Efficient Storage and Processing of Segmented Waveform Data for the Generation of a Signal Quality Machine Learning Classifier
Date: 4/25/2019
Time: 04:00 PM
Room: Elliott Bay
Archives holding seismological waveform data already store hundreds of terabytes of data and are growing exponentially each year. Having access to these rich datastores enables researchers to ask data-intensive science questions, but the sheer volume of data makes it infeasible for researchers to perform analysis at scale using traditional methods. In this work, we assess tools from the Big Data space to show efficient ways of storing and processing segmented waveforms. Segmented data tends to involve vast amounts of small files which harm I/O throughput, and exhaust distributed filesystem resources, so we look at emerging file formats for efficient solutions.
Our research aim was to produce a quality control machine learning model capable of classifying segments as containing either a signal or an artifact. To accomplish this, we computed nine statistical metrics on over 700,000 labeled waveform segments for use as training features.
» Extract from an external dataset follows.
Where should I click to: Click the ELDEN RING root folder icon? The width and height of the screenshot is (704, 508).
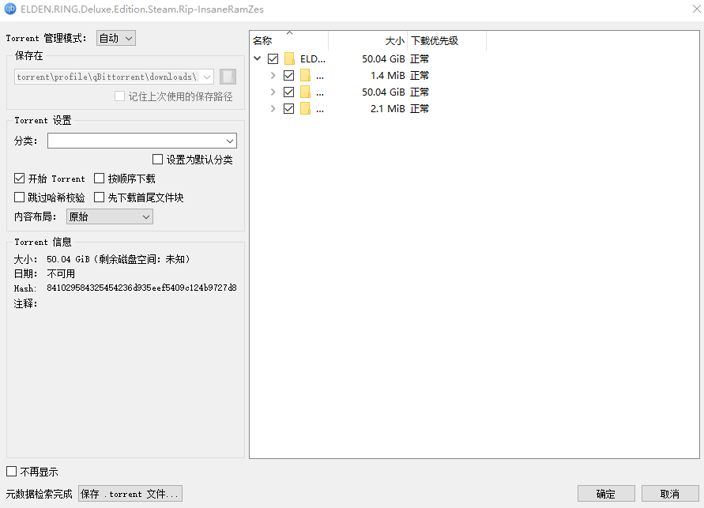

The availability of scalable machine learning frameworks allowed efficient grid search-based hyper-parameter optimization over 160 different Random Forest hyper-parameter combinations, resulting in a model that achieved a 10-fold cross-validation mean accuracy of 99.96%. The trained model can now be used on archived data, and as part of ingestion pipelines, to assign quality control metadata that researchers can use to inform selection of data for their studies.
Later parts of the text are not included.